Located on a small expansion shelf about midway between the Third and Fourth Circles, Musical Hell is presided over by Diva, a minor demon charged with passing judgement on the worst musicals ever committed to film. (She still hasn't figured out if this is their punishment or hers.) Take a seat on the bench and have your earplugs ready, because court is now in session.

New videos posted on the first Monday of the month. Other viewpoints, news, and general ramblings posted when they crop up.

Saturday, September 15, 2012

Review: Dirty Rotten Scoundrels at the Arvada Center

Much like jukebox musicals, the latest trend of musical adaptations of popular and semi-popular movies has for the most part failed to impress me.  There's just something half-handed about the way most of them just seem to cobble together a score, throw it up onstage and call it good--putting "a chimp in a suit" to quote one of the songs in Dirty Rotten Scoundrels, playing now through September 30th at the Arvada Center.  But if Sturgeon's Law holds that ninety percent of everything is crap, then the corollary is that the other ten percent is good--or at the very least, not crap.  Dirty Rotten Scoundrels, based on the 1988 movie staring Steve Martin and Michael Caine, is a ten-percenter.

The Arvada Center production plays the sumptuous French Riviera setting to the hilt, with an elegant, modular set designed by Brian Mallgrave and a chorus garbed in jewel-bright dresses and sharp suits by Clare Henkel.  This is the milieu of Lawrence Jameson (Dennis Parlato), a suave con artist who poses as a deposed European prince in order to woo the hearts and wallets of bored heiresses and lonely divorcees.  The ladies are so enamored with Lawrence's style that they're almost too willing to be taken for a ride--indeed, Lawrence insists he's merely giving his marks what they want, romance and intrigue and a liaison with an exotic stranger.  Into this high-class world stumbles Freddy Benson (Ben Nordstrom), a scruffy American who sticks out like a sparrow among peacocks but who has a knack for spinning sob stories about sick grandmothers and conning strangers out of some quick cash.  But when he sees Lawrence's palatial home, he decides (in the show's best number "Great Big Stuff") that he wants a bit of this swank for himself and begs Lawrence to take him on as a pupil.  Lawrence reluctantly agrees, but the two egos soon start to clash and a wager is formed: first to con 50,000 dollars out of a specific mark wins, loser leaves town.  The men select cheerful, klutzy "soap queen" Christine Colgate (a winning Laura E. Taylor) as the prize, and the game--games, rather--are afoot.

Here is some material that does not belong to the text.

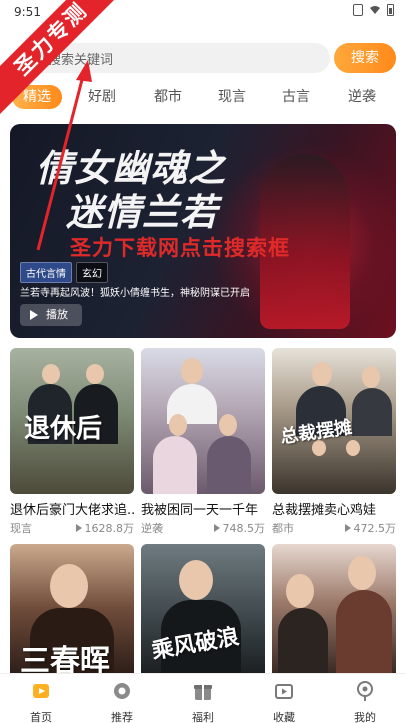 Image resolution: width=406 pixels, height=723 pixels. I want to click on drama-card: 总裁摆摊 总裁摆摊卖心鸡娃 都市 472.5万, so click(334, 442).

The musicalization of Dirty Rotten Scoundrels was almost certainly inspired by the success of The Producers, as it also features an odd-couple pair of leading men, a swindle-heavy plot, and a farcical style that doesn't so much break the fourth wall as tear it down with a wrecking ball.  Yet the show retains enough merits on its own to stand as more than a mere copycat.  David Yazbek's jazzy score, while simply serviceable in places, contains enough gems to make it worthwhile: highlights in addition to "Great Big Stuff" include Christine's lively introduction "Here I Am" and Lawrence's pensive "Love Sneaks In."  (Sadly, sound remains one of the Arvada Center's weak points, leading to a muffled opening number and an orchestra that tends to overpower the singers.)  The humor is just low enough brow to be enjoyably crass without being disgusting, and both the swindlers and the swindled are endearing enough to be likable and flawed enough to deserve what they get.  Parlato and Nordstrom carry the show well with their sophisticate-versus-slob sparring and great comedy bits such as the scene where Lawrence uses Freddy's poise as a veteran paralyzed from the waist down to exact some petty vengeance.  But the second act is very nearly swindled away from them by Gary Lynch and Susie Roelofsz, filling beta-couple duties as Lawrence's corrupt police accomplice and former mark respectively.

In the end, Dirty Rotten Scoundrels, like its central characters, is just giving people what they want: an entertaining time at the theater, with nothing revelatory or thought-provoking about it.  But there's something to be said for a show that's just good plain fun, and the Arvada Center production gives enough back to keep the audience from feeling conned.